_Study questions_
A: Say whether each statement agrees with the regex thread, answering yes or no and quoting the deciding words of the text: (i) the message was posted on Feb 21, 2012; (ii) the match result is stored in a variable named tagString; (iii) tagList[10] holds "somethingelse?".
B: From the tagList values shown in the regex thread, list every value that is enclosed in double square brackets.
C: Transcribe the stretch of the regex thread from "[[something's got's to. No? give!]] period." through "those.twice.again periods.twice.".

Extract provided section start

RegEx for matching a string of tags...

77 views
Skip to first unread message

David Szego

unread,
Feb 21, 2012, 9:54:56 PM2/21/12
to TiddlyWiki
Hi all, if anyone needs a RegEx to take a string full of tags and
break it into an array of valid tags, using:

var tagList = tagString.match(/(\[{2}(\w+(\.?|\S?)(\s?)(\w*))+\]
{2})|(\[(\w+((\S)\w+)*(\S?)))|(\w+((\S)\w+)*(\S?))/gi);

works on a complex example string like:

Tag1 [[another tag]] moretags tag.one [[her's]] paul's [[david's
meeting]][[feb. 16th asdf]] something [[somethingelse]] somethingelse?
[[something's got's to. No? give!]] period. [[three word tag]]
[wrongtag] wonder's [[[three brackets]]] [one bracket] these's
those.twice.again periods.twice.

tagList[0] = "Tag1"
tagList[1] = "[[another tag]]"
tagList[2] = "moretags"
tagList[3] = "tag.one"
tagList[4] = "[[her's]]"
tagList[5] = "paul's"
tagList[6] = "[[david's meeting]]"
tagList[7] = "[[feb. 16th asdf]]"
tagList[8] = "something"
tagList[9] = "[[somethingelse]]"
tagList[10] = "somethingelse?"
tagList[11] = "[[something's got's to. No? give!]]"
tagList[12] = "period."
tagList[13] = "[[three word tag]]"
tagList[14] = "[wrongtag]"
tagList[15] = "wonder's"

Extract provided section end
Data to examine section start

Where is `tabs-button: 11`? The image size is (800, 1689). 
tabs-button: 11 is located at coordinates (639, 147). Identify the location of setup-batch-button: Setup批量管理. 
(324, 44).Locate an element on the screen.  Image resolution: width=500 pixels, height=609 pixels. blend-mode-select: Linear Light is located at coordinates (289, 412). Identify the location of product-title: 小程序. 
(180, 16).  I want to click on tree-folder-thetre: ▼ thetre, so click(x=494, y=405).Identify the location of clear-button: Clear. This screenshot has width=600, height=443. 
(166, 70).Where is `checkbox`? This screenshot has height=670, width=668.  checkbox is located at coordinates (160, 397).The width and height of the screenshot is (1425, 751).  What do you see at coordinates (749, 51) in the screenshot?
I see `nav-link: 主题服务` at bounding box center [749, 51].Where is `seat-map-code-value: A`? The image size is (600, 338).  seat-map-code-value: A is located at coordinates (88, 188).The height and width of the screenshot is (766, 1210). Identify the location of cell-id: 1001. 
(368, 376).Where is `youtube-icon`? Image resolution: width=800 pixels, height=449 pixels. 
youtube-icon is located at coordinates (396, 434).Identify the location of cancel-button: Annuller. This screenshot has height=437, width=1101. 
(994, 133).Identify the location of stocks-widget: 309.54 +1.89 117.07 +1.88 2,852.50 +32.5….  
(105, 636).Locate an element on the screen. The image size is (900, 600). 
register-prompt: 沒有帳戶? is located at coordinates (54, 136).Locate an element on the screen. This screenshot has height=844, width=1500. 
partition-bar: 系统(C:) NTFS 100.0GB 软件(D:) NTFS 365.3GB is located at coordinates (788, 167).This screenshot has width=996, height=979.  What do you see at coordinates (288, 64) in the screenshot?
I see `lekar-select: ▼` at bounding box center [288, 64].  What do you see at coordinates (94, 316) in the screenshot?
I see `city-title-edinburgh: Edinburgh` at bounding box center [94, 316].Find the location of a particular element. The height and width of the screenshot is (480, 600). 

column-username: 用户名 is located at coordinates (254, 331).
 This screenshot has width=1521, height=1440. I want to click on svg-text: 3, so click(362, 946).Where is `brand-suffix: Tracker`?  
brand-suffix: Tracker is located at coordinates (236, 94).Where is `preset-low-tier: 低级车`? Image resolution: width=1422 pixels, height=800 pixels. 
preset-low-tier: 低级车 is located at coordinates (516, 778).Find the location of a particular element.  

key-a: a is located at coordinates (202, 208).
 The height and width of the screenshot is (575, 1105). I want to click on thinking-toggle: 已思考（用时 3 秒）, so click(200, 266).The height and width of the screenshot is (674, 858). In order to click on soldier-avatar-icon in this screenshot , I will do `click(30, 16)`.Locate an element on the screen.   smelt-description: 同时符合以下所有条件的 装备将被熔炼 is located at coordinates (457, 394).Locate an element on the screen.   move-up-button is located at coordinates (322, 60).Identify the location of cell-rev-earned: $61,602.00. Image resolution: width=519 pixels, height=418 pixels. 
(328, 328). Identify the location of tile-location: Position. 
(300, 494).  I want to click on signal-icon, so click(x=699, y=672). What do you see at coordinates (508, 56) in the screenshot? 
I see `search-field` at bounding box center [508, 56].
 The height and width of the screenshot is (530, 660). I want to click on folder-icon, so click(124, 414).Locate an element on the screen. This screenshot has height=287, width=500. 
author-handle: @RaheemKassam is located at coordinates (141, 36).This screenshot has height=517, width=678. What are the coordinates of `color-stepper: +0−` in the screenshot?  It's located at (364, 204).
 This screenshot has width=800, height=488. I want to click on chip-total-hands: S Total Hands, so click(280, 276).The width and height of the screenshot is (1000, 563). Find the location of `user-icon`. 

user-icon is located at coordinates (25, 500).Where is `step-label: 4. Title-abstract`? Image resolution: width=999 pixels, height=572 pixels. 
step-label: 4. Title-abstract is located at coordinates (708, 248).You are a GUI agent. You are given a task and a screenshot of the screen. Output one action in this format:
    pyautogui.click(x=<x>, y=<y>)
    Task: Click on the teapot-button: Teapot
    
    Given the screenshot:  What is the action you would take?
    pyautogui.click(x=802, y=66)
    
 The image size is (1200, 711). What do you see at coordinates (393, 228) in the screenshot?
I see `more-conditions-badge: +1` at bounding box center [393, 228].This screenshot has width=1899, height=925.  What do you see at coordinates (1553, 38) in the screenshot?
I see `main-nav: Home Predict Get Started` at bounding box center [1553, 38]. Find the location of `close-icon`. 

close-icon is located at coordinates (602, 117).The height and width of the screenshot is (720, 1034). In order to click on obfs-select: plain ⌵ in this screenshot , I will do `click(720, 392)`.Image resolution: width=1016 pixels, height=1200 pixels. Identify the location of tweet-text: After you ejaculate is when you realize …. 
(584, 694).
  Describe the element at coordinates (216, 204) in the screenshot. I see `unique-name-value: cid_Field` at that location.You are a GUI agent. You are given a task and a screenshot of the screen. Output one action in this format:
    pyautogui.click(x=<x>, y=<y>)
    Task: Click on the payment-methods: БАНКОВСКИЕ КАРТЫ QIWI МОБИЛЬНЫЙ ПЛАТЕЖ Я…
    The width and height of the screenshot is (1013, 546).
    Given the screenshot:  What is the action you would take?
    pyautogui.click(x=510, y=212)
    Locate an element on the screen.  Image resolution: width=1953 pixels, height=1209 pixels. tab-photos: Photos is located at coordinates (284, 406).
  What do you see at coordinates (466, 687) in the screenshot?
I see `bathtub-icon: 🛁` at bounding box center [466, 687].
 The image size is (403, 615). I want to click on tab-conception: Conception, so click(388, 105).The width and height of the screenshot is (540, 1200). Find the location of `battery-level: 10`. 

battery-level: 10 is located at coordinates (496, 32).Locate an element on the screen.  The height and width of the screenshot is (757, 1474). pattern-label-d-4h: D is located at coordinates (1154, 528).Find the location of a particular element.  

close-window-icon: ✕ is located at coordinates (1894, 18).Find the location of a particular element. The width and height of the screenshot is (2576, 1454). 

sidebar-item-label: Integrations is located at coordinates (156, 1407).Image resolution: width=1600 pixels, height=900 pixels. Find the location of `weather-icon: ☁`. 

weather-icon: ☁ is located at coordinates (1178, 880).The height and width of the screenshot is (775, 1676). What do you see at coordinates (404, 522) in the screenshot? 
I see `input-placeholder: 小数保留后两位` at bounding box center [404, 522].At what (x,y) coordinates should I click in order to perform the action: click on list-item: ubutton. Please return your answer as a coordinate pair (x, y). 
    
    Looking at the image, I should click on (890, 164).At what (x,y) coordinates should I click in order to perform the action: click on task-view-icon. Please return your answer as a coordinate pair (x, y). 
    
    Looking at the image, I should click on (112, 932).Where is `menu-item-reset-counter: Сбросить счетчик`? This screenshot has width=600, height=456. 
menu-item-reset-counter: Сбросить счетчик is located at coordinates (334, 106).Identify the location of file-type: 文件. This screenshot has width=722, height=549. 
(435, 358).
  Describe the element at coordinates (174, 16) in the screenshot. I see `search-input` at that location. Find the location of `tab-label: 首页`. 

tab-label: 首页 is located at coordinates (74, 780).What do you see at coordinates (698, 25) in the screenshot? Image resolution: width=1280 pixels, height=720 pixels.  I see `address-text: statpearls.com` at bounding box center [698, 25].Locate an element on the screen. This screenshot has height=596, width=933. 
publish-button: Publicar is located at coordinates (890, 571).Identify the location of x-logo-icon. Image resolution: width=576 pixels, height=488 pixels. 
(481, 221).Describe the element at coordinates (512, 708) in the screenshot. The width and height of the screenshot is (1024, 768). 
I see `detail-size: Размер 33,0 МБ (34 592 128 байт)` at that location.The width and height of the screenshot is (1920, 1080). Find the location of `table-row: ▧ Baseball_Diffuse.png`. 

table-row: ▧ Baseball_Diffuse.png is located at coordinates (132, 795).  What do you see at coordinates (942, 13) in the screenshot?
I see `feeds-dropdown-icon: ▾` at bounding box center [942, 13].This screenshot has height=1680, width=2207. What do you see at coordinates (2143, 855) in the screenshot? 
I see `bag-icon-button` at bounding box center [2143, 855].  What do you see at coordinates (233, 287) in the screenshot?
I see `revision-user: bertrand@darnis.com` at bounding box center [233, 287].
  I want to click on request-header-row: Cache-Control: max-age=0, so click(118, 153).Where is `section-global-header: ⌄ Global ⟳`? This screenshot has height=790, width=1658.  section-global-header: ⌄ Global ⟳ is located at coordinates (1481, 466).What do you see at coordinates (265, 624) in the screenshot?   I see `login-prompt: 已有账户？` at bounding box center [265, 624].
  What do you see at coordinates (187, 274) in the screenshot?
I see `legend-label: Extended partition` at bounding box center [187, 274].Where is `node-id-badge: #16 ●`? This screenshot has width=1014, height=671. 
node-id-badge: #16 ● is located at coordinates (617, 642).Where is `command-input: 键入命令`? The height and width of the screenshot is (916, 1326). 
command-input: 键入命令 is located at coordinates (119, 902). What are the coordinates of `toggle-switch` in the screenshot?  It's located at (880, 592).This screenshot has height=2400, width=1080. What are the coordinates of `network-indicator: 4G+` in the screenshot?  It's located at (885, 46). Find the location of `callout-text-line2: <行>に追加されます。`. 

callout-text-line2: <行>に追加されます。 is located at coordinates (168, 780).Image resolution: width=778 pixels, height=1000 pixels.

Data to examine section end

_Answers to the exercise_
A:
(i) Yes: "Feb 21, 2012, 9:54:56 PM"
(ii) No: "var tagList = tagString.match("
(iii) Yes: "tagList[10] = "somethingelse?""

B:
[[another tag]]
[[her's]]
[[david's meeting]]
[[feb. 16th asdf]]
[[somethingelse]]
[[something's got's to. No? give!]]
[[three word tag]]

C:
[[something's got's to. No? give!]] period. [[three word tag]]
[wrongtag] wonder's [[[three brackets]]] [one bracket] these's
those.twice.again periods.twice.